Add proper comments explaining the args for the tool instrumenation
function.



git-svn-id: svn://svn.valgrind.org/valgrind/trunk@6236 a5019735-40e9-0310-863c-91ae7b9d1cf9
diff --git a/include/pub_tool_tooliface.h b/include/pub_tool_tooliface.h
index e762bcc..3ce6b4d 100644
--- a/include/pub_tool_tooliface.h
+++ b/include/pub_tool_tooliface.h
@@ -74,7 +74,7 @@
 /* Basic tool functions */
 
 /* The tool_instrument function is passed as a callback to
-   LibVEX_Translate.  VgInstrumentClosure carries additional info
+   LibVEX_Translate.  VgCallbackClosure carries additional info
    which the instrumenter might like to know, but which is opaque to
    Vex.
 */
@@ -93,14 +93,76 @@
 
    // Instrument a basic block.  Must be a true function, ie. the same
    // input always results in the same output, because basic blocks
-   // can be retranslated.  Unless you're doing something really
-   // strange...  Note that orig_addr_noredir is not necessarily the
-   // same as the address of the first instruction in the IR, due to
-   // function redirection.
-   IRBB*(*instrument)(VgCallbackClosure*, 
-                      IRBB* bb_in, 
-                      VexGuestLayout*, VexGuestExtents*, 
-                      IRType gWordTy, IRType hWordTy),
+   // can be retranslated, unless you're doing something really
+   // strange.  Anyway, the arguments.  Mostly they are straightforward
+   // except for the distinction between redirected and non-redirected
+   // guest code addresses, which is important to understand.
+   //
+   // VgCallBackClosure* closure contains extra arguments passed
+   // from Valgrind to the instrumenter, which Vex doesn't know about.

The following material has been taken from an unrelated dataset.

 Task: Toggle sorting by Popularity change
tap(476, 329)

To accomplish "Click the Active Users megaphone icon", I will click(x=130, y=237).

+   // You are free to look inside this structure.
+   //
+   // * closure->tid is the ThreadId of the thread requesting the
+   //   translation.  Not sure why this is here; perhaps callgrind
+   //   uses it.
+   //
+   // * closure->nraddr is the non-redirected guest address of the
+   //   start of the translation.  In other words, the translation is
+   //   being constructed because the guest program jumped to 
+   //   closure->nraddr but no translation of it was found.
+   //
+   // * closure->readdr is the redirected guest address, from which
+   //   the translation was really made.
+   //
+   //   To clarify this, consider what happens when, in Memcheck, the
+   //   first call to malloc() happens.  The guest program will be
+   //   trying to jump to malloc() in libc; hence ->nraddr will contain
+   //   that address.  However, Memcheck intercepts and replaces
+   //   malloc, hence ->readdr will be the address of Memcheck's
+   //   malloc replacement in
+   //   coregrind/m_replacemalloc/vg_replacemalloc.c.  It follows
+   //   that the first IMark in the translation will be labelled as
+   //   from ->readdr rather than ->nraddr.
+   //
+   //   Since most functions are not redirected, the majority of the
+   //   time ->nraddr will be the same as ->readdr.  However, you
+   //   cannot assume this: if your tool has metadata associated
+   //   with code addresses it will get into deep trouble if it does
+   //   make this assumption.
+   //
+   // IRBB* bb_in is the incoming bb to be instrumented, in flat IR
+   // form.
+   //
+   // VexGuestLayout* layout contains limited info on the layout of
+   // the guest state: where the stack pointer and program counter
+   // are, and which fields should be regarded as 'always defined'.
+   // Memcheck uses this.
+   //
+   // VexGuestExtents* vge points to a structure which states the
+   // precise byte ranges of original code from which this translation
+   // was made (there may be up to three different ranges involved).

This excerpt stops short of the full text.